Roll over, Beethoven! The East Village Opera Company brings operatic arias that rock with rhythm and blues to Overture's Capitol Theater next Thursday, Jan. 29.
Don't expect Tommy or Rennie Harris' hip hopera Rome and Jewels, and don't think kitsch. The EVOC deconstructs arias from the 18th and 19th centuries with a brainy palette of pop dance beats, and the results are seriously sophisticated.
"We tread the fine line between tradition and renewal," says arranger/keyboardist Peter Kiesewalter, who's played in rock bands, spent time as a country-western studio musician and been ABC-TV's resident composer. He's the only one of the band's three front-persons who has advanced classical training. Lead vocalists Tyley Ross and AnnMarie Milazzo come from careers in musical theater. A string section and a rock band back them up.
The stars were well aligned for the edgy lower Manhattan troupe's 2004 debut at Joe's Pub in the Public Theater. "We struck a nerve," Kiesewalter says. "There were record people there, looking for what we were doing."
A year later the EVOC signed with Decca/Universal; since then the group's recorded three CDs. The latest, Olde School, was released last year. It's an album of opera's greatest hits - songs my mother the opera singer used to sing. On Olde School they sound splendid - and they make me laugh.
"We have tremendous respect for this music," Kiesewalter says. "But it would smack of pretension if we did this with a completely straight face. I insist on a little bit of irreverence."
The EVOC's got cred in the classical world. Several arias on Olde School were commissioned by the New York City Opera for its Opera for All Gala in '06. But what would Wagner think? "I believe the composers themselves would use guitars and drums if they were here now. They were trailblazers, always the first to incorporate new instruments into their work."
Today their music begs to be seen in new ways, Kiesewalter says. Finding the right approach isn't always a snap - every aria represents a different challenge. "The harmonic structure usually dictates the treatment, but fitting the genres together can be tricky. The result has to be organic - it should feel like a song, not a piece of opera with a beat underneath."
On Olde School, "Help Me (Jove in Pity)," from Handel's Semele, sounds like '60s British pop. "As You Were Then," adapted from Bellini's Norma, has a country-western twang. Wagner's "Ride of the Valkyries" gets a hard-rock treatment - what else? "Brindisi Libera," the drinking song from Verdi's La Traviata, is mashed up with "Sempre Libera," an aria - Mom's favorite - from the same opera, and infused with funk rock.
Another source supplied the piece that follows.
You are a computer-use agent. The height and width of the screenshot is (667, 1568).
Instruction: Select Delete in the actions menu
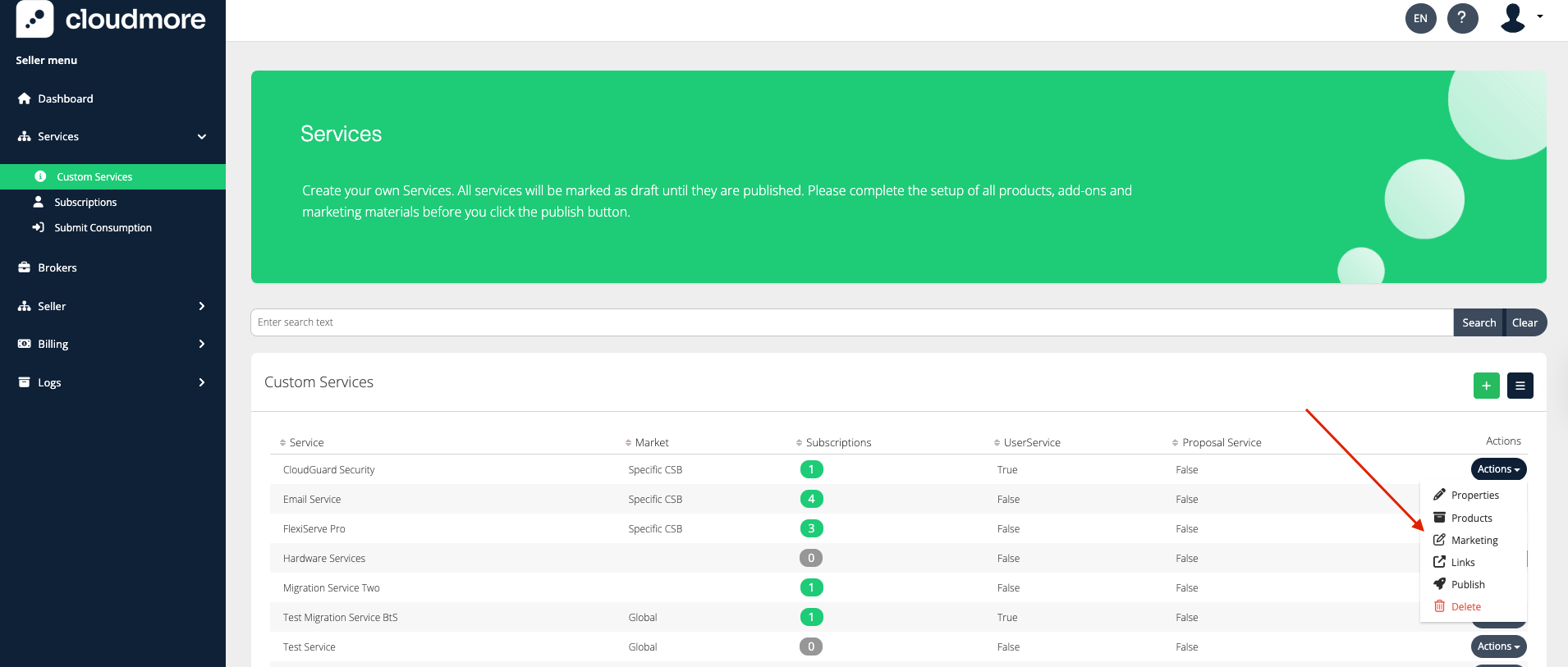[x=1465, y=606]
There's some serious soul in "Walk," also from Semele. Kiesewalter gave the Baroque air a modern song structure with repeated verses, and emphasized tones that hit the right vibe. "I went for mid-'60s Motown," he says. "The song lent itself to that fat, lazy backbeat."
I can't sit still. Do people get up and dance?
That would be great, Kiesewalter says, though most theaters discourage it. "But in clubs the crowd's right up there moving. I love that response."